Over the last few days, I came across a couple of things that have prompted this post. The first was that I found myself giving a few tips to a Twitter follower on how to use video in a presentation.
The second was reading an interesting post by Lily Latridis on the Fearless Delivery blog , entitled Video in a Presentation can be a Big Mistake. At first sight, the title got me worried - as I hardly ever give a talk without using video clips to illustrate key points about public speaking and presentation.
It also reminded me that, when I first started using videos, we were still using Betamax rather than VHS - since when I've used them in hundreds, if not thousands, of presentations. What's more, I'm fairly sure that it hasn't been 'a Big Mistake' - unless feedback, course evaluations and repeat bookings are a completely misleading guide to audience reactions.
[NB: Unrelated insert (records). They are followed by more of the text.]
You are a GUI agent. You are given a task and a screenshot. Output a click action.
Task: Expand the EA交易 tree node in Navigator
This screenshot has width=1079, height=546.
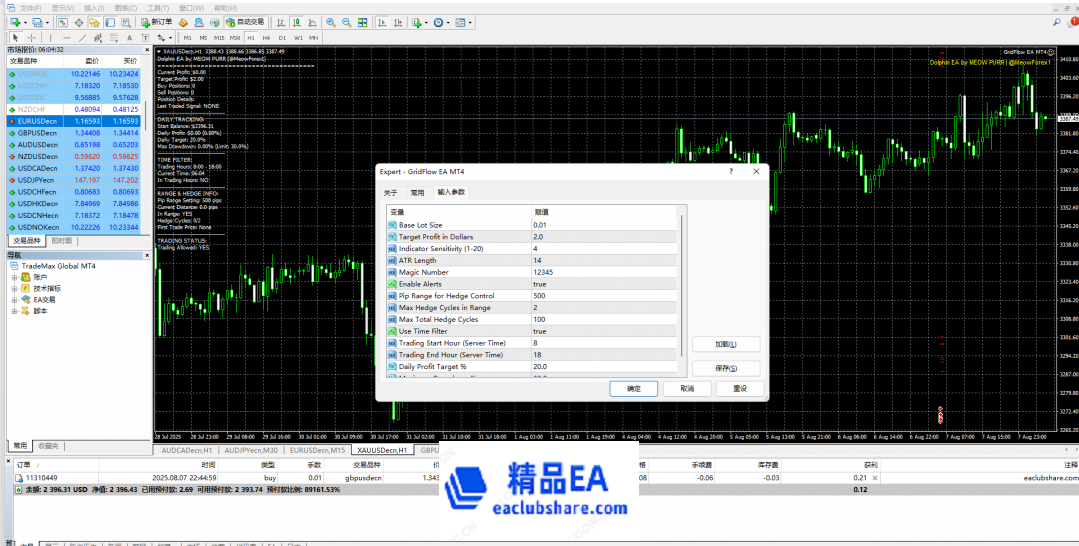pos(14,299)
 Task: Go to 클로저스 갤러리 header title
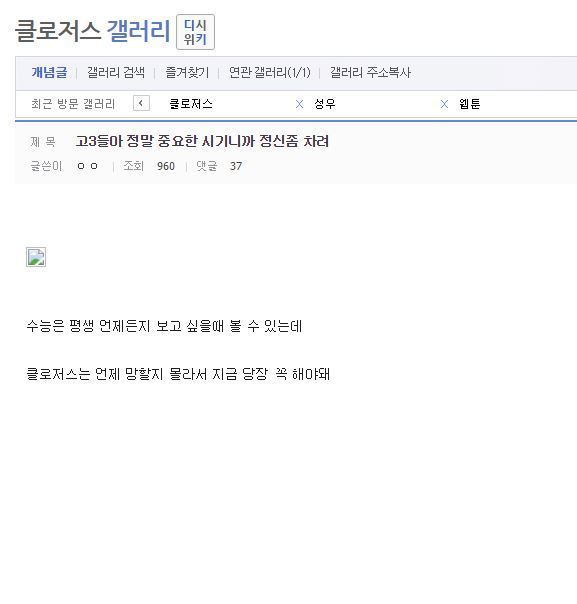[x=92, y=31]
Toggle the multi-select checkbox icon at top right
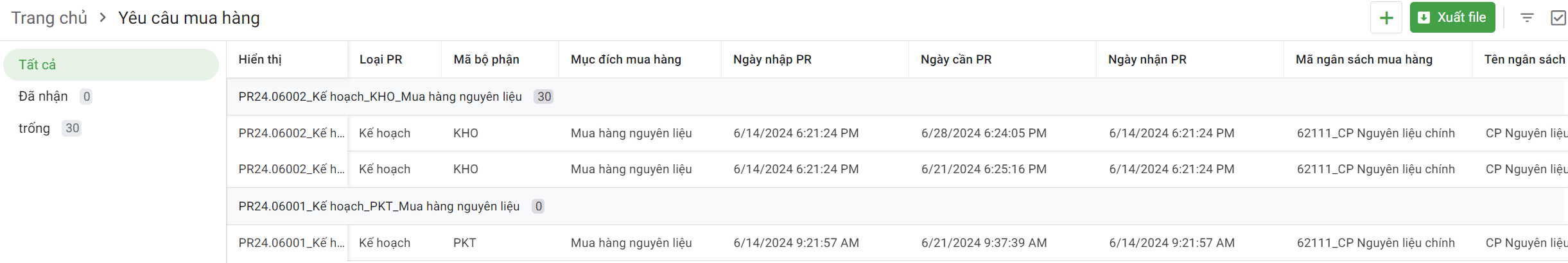The width and height of the screenshot is (1568, 263). (1558, 18)
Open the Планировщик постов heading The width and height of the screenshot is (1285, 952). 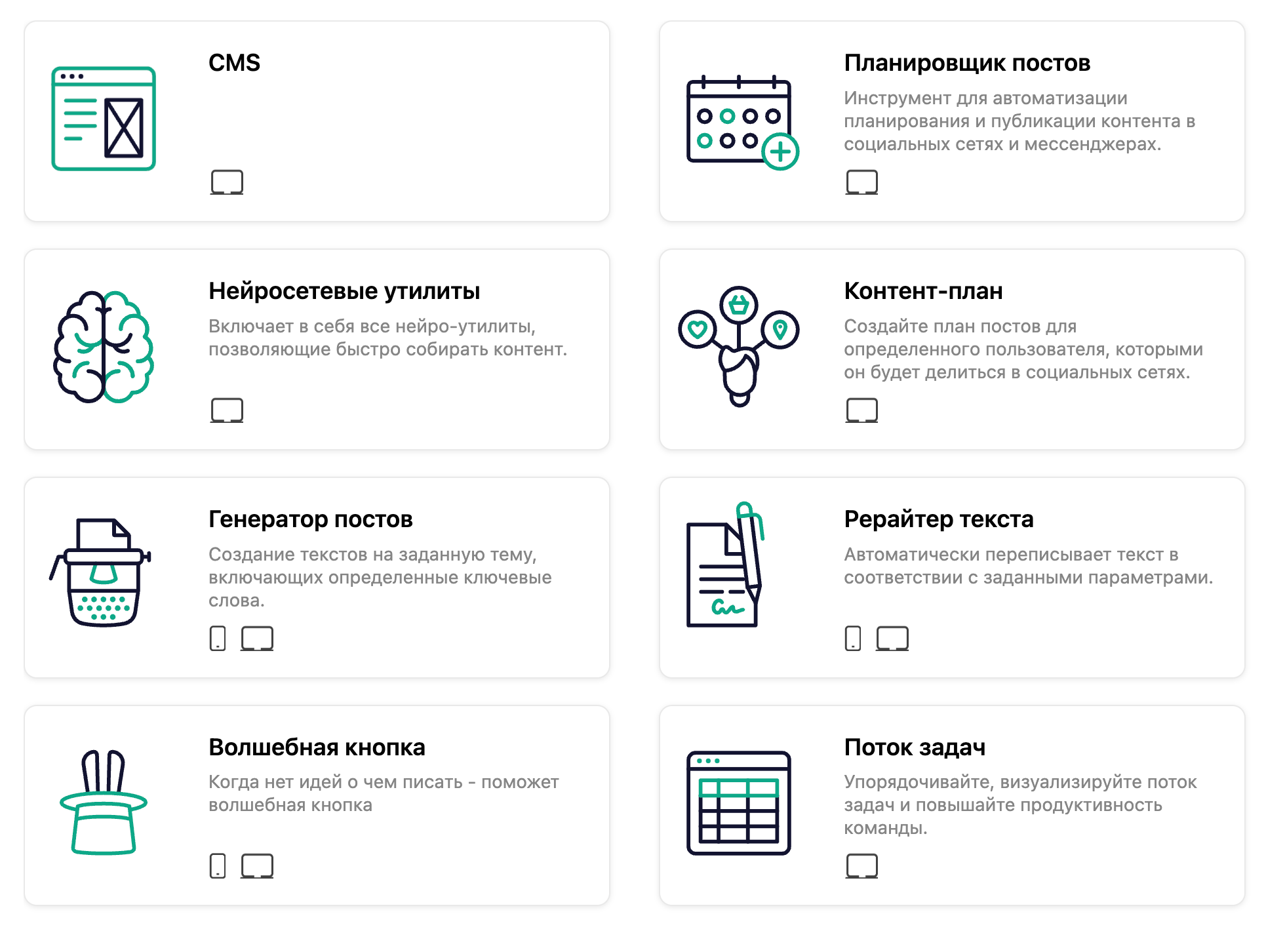[966, 63]
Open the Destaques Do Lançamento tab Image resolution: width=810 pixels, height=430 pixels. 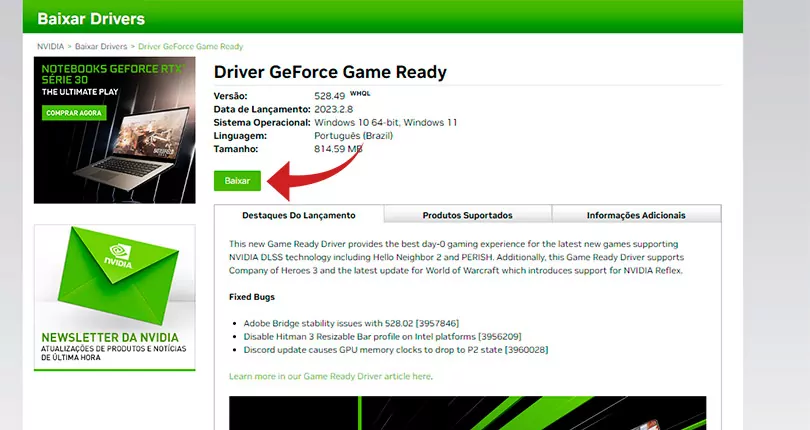(x=298, y=215)
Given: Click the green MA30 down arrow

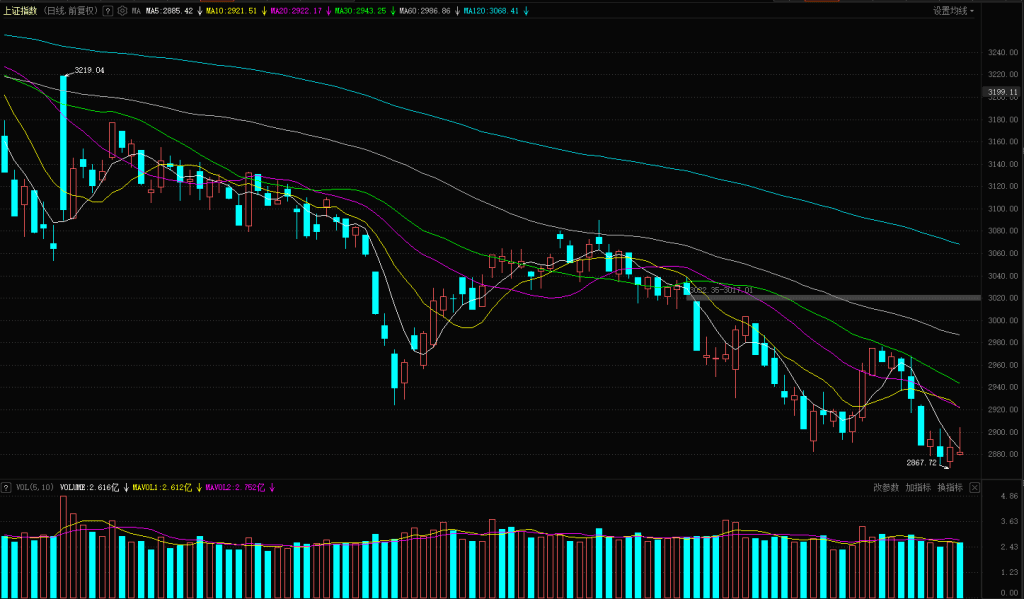Looking at the screenshot, I should pos(391,11).
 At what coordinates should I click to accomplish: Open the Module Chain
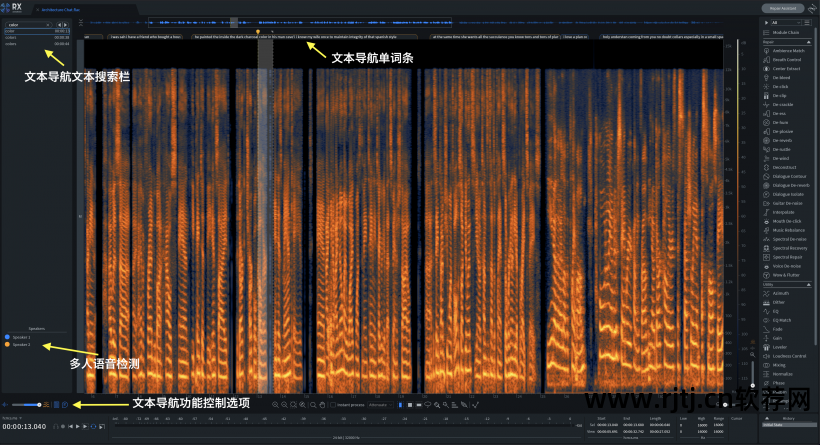pyautogui.click(x=786, y=32)
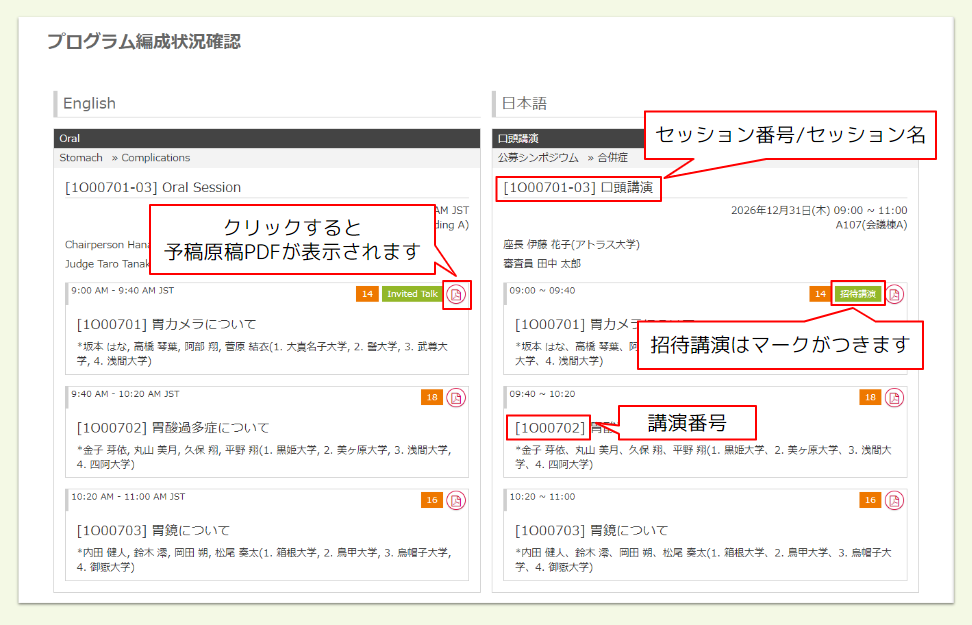Open abstract PDF for 1O00702 in English column
Image resolution: width=972 pixels, height=625 pixels.
[x=456, y=398]
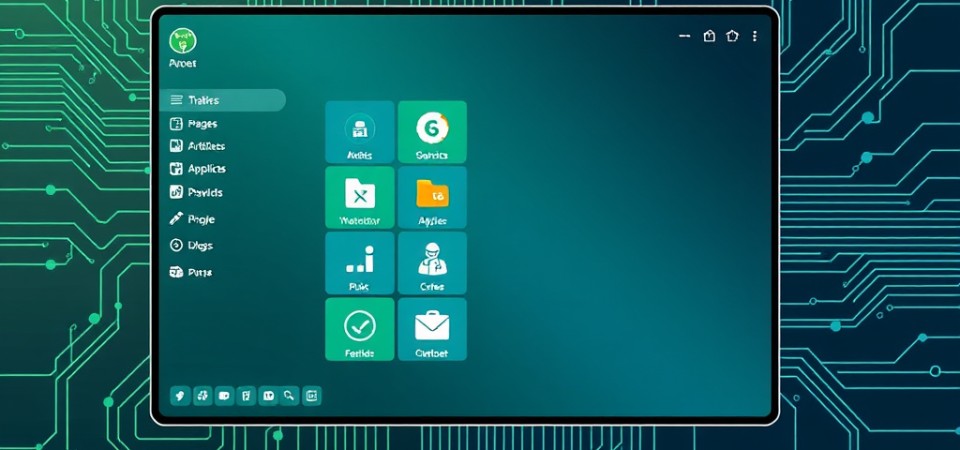Click the top-left printer-like tile
Image resolution: width=960 pixels, height=450 pixels.
[359, 131]
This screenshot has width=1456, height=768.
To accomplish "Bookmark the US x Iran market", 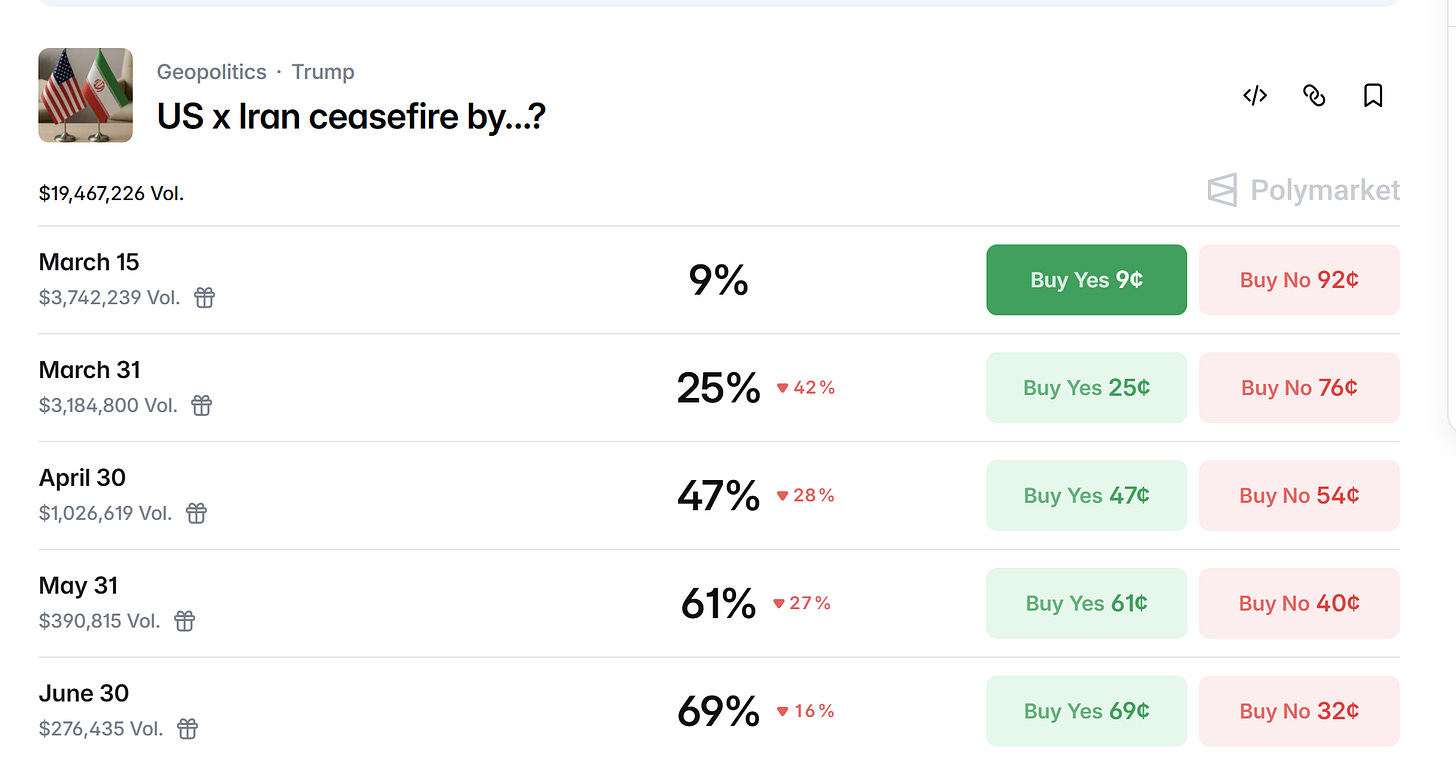I will point(1373,96).
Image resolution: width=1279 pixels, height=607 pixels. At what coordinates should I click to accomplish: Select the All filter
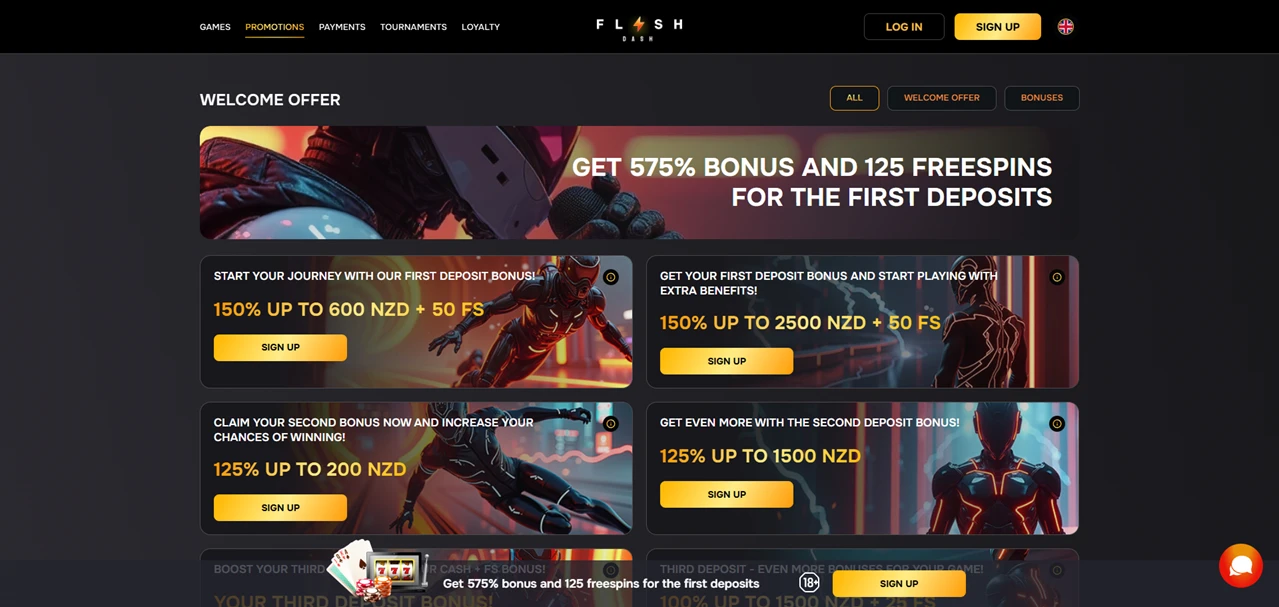[x=854, y=98]
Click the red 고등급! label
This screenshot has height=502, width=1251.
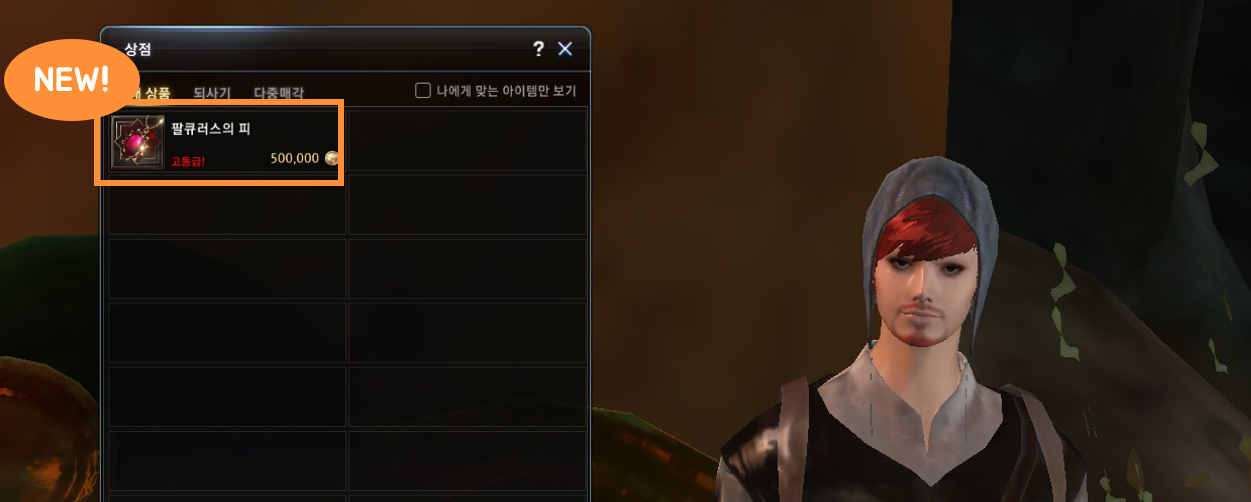coord(188,160)
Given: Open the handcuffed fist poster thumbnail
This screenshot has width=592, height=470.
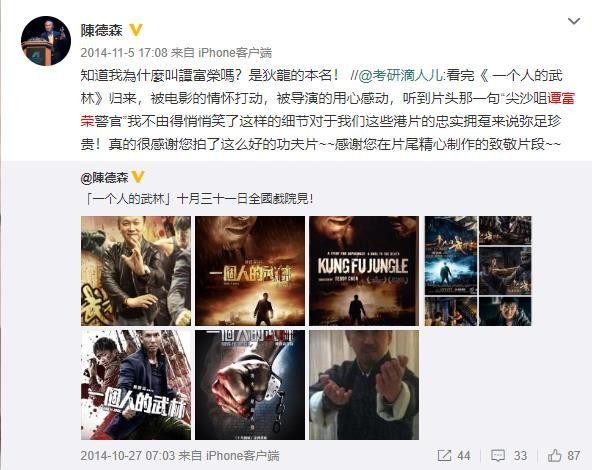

Fortunately, my initial sense of dread on seeing the title disappeared as soon as I'd read the post (HERE), as it turned out that the types of video Lily Latridis was warning against and the purpose for which they were being used were both very different from the the short clips used my own presentations (which mainly consist of 10 second excerpts from speeches illustrating different rhetorical techniques).
In fact, I found myself agreeing with pretty much everything Lily Latridis had to say about the types of videos she was talking about - and suspect that she might well agree with something I wrote about the use of videos in the section on different types of visual aids in my book Lend Me Your Ears (pp. 117-174):
'When using video, it's usually best to keep the clips short and the 30 second television commercial is a useful guide to optimal length. If you play longer clips, the danger is that the audience will start to feel that they're at a film show rather than a presentation. Once that happens, you may well find yourself losing the impetus, and have problems getting them back into the mood for listening to a talk. And, if it was a lively well-produced piece of video, there's the added risk of coming across as dull and amateurish compared with what they've just been watching' (LMYE, p. 152).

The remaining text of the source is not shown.